I have problems with ordering the items on my resume. I just graduated and this is what I want to put on the resume (all items are relevant for the job I want to apply for):

- Civil service (right after high school) (A)
- University (B)
(cronological order)

During my studies:
- Job 1 (C)
- Job 2 (D)
- Freelancing (E)
(also cronological order)

Also during my studies:
- Volunteer Work 1 at the university (F)
- Volunteer Work 2 (G)
(simultaniously)

Here is a diagramm that makes it easier to understand:
[img]http://www.250kb.de/u/070914/p/03112c52.png[/img]

As you can see, I am not able to put these items all in a strict reverse cronological order where the end date of item 1 is the start date of item 2.

Any suggestion how I should tackle this? I thought about segmenting the resume into sections similar to the ones above and order the items inside the sections by start date.

Bye,
Martin

ccleveland's picture

My suggestion:

One line for your degree at the bottom, all your other work in reverse chronological order by the end date.

Anyone will be able to see the dates overlap. Keep it simple.

CC

thaGUma's picture

I disagree only because the type/level of work during university may not be suitable for the job you are after. In my case I would have; cellarman, bartender, porter and child minder. Not particularly exciting for someone looking to be an Architect.

My preference would be B E D C A F G
One line for your degree is a bit mean as you are recently graduated. The university degree took most of your time.
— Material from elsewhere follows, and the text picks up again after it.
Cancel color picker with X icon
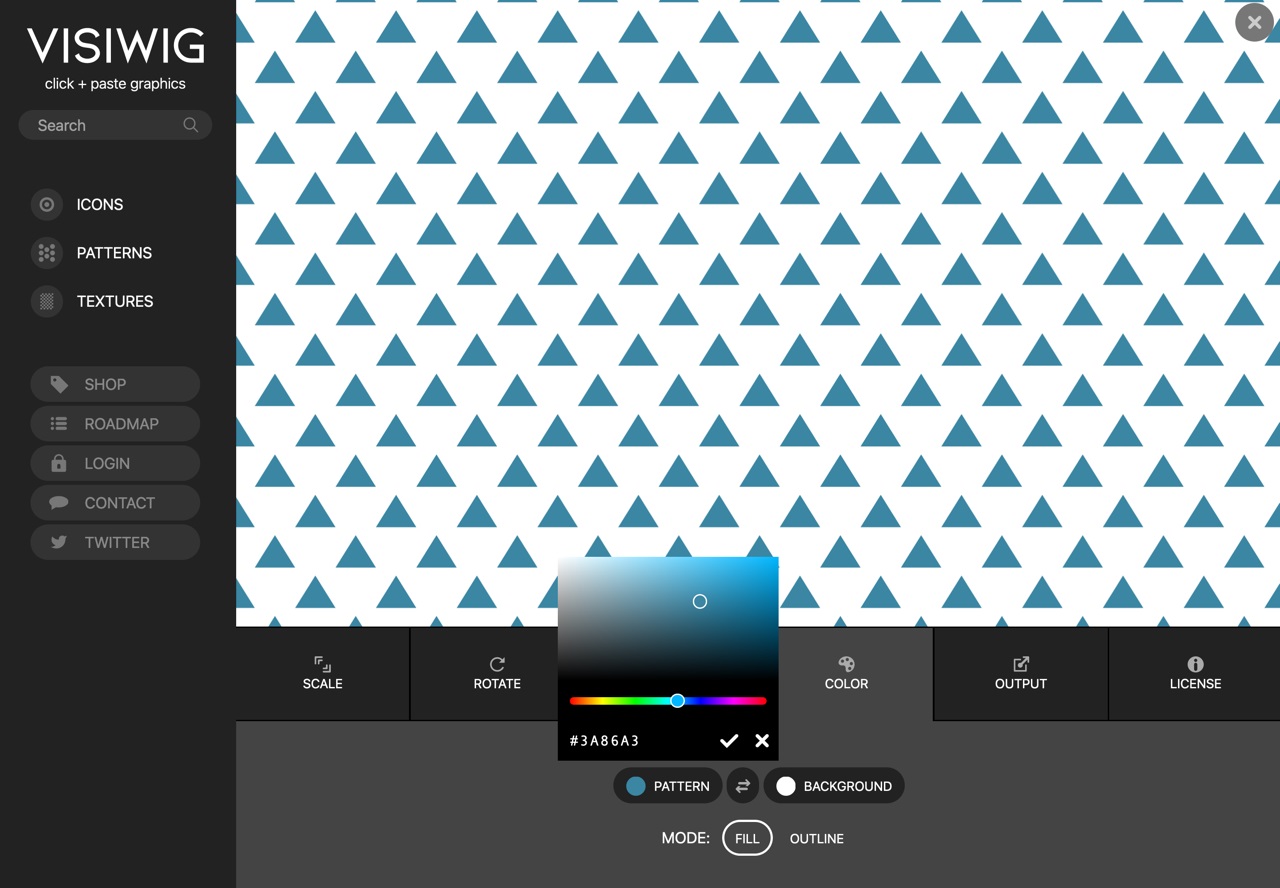Viewport: 1280px width, 888px height. coord(762,741)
It also immediately identifies the time you were studying and the reviewer should pick up that subsequent entries were within the same timescale. Assuming that jobs E, D and C would not knock my socks off as an interviewer. If the reviewer doesn't pick up the difference in timing then they would assume the jobs preceeded university.
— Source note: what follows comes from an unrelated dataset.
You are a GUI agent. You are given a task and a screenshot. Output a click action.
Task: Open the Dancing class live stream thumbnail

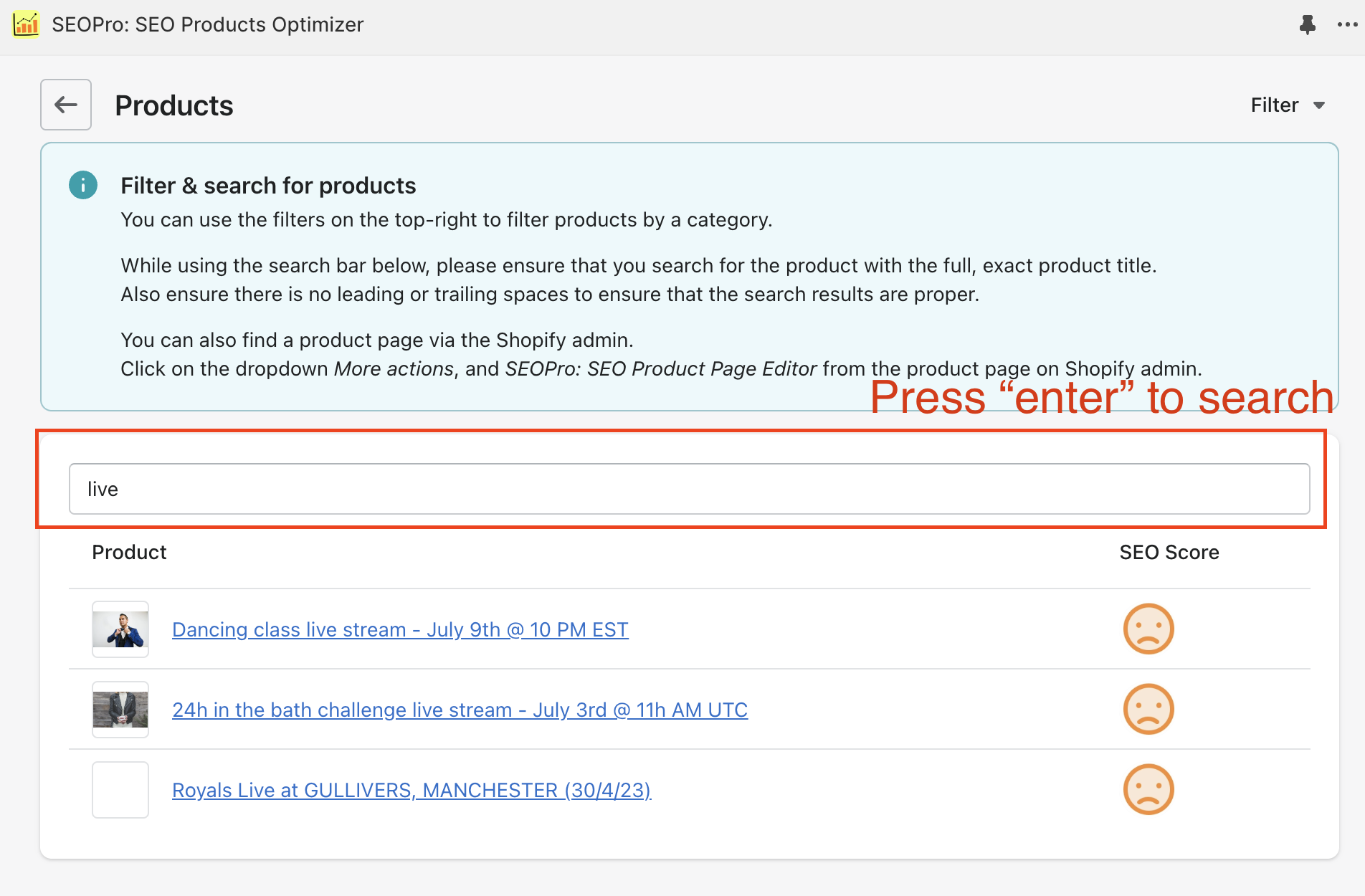pyautogui.click(x=120, y=629)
If the reviewer sees E D or C first he may not bother to look further down.

Volunteer work is less important for a youngster :wink: and can be safely left at the bottom.

Chris

nogger's picture

Thanks for your answers, guys.

I am with Chris about university. As I received my final grades just two days ago, making it a one liner does not cut it :-)
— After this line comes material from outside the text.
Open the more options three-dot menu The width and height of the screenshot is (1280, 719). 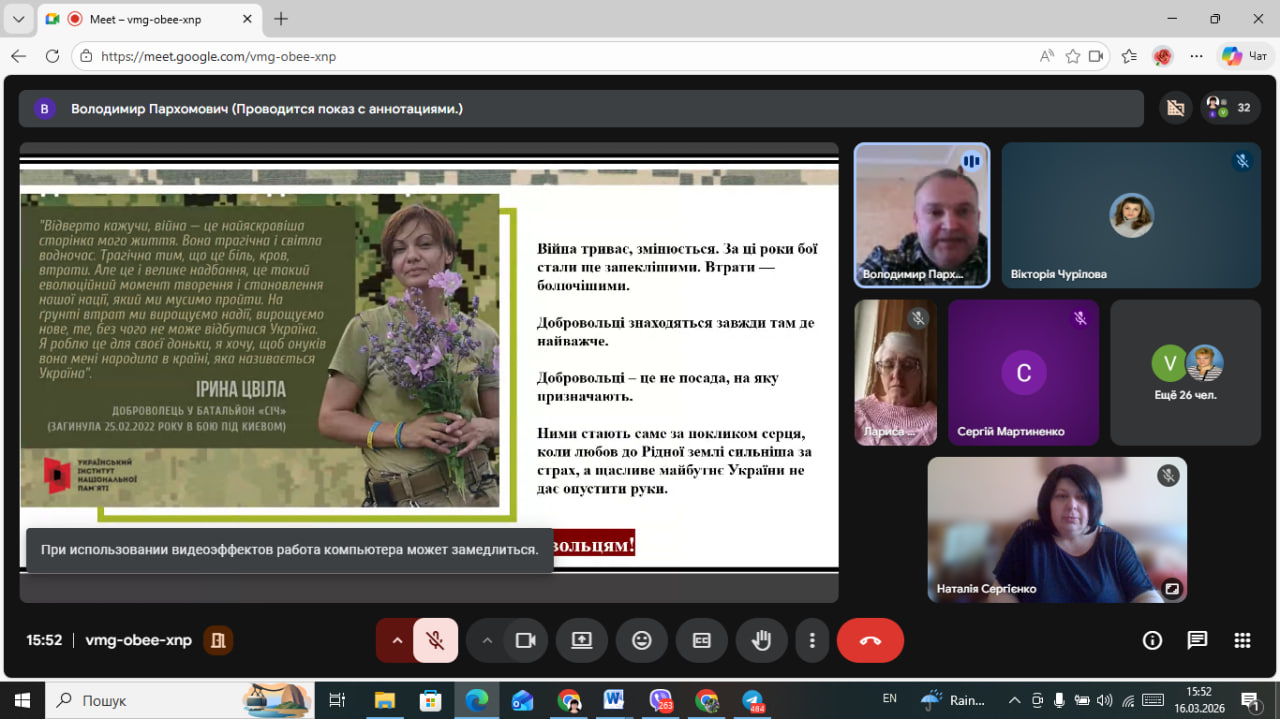click(812, 641)
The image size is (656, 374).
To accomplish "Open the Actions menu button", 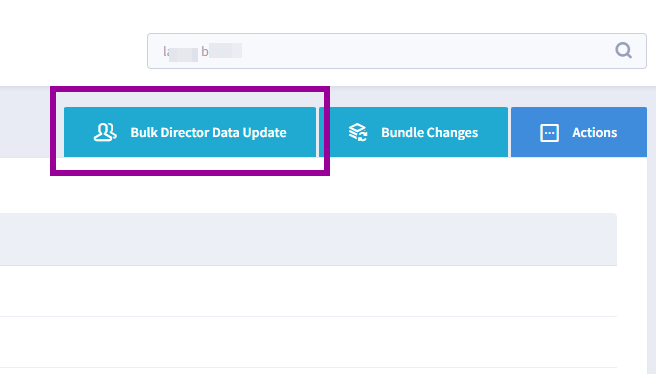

Furthermore, my diploma thesis combined with job D is what qualifies me for the job at hand (in substance and years of experience with many relevant accomplishments, it was far from burger fliping or coffee fetching).

E, C, and the volunteer stuff are relevant and show accomplishments and traits that are helpful for the job, but they are not mind-blowing. They are not fillers.

Chris' order is one I am thinking about, the other is to pull the jobs up front. The impression I want to convey is that I am not someone green, fresh out of university seeking his first job, but someone with job and industry experience. I was half working, half studying in fact.

What I am weary about is that you partly jump back and forth in time while you scan down the start dates and the order of the items is not bluntly obvious. Might leave an unstructured impression. Therefore my thoughts about sectioning the resume.

Bye,
Martin

skwanch's picture

The resume should have work experience in reverse chronological order. Education goes at the bottom. If you want to highlight that you worked while in school, note it as a bulleted accomplishment.

for more specifics, check out the resume 'cast.

remember Mark's advice - the resume is not a story you're trying to tell them, it's about what they want to know. Don't try to be a designer, or over-engineer it. You may design yourself right out of an interview.

thaGUma's picture

Skwanch I totally disagree. Martin is marketing himself as a graduate (unless I missed something). I have assumed that work experience to date is not the main selling point for a graduate.
Once you have a few years experience in work then certainly relegate education to the bottom. If Martin does this now, he does himself a dis-service as it is his main attribute.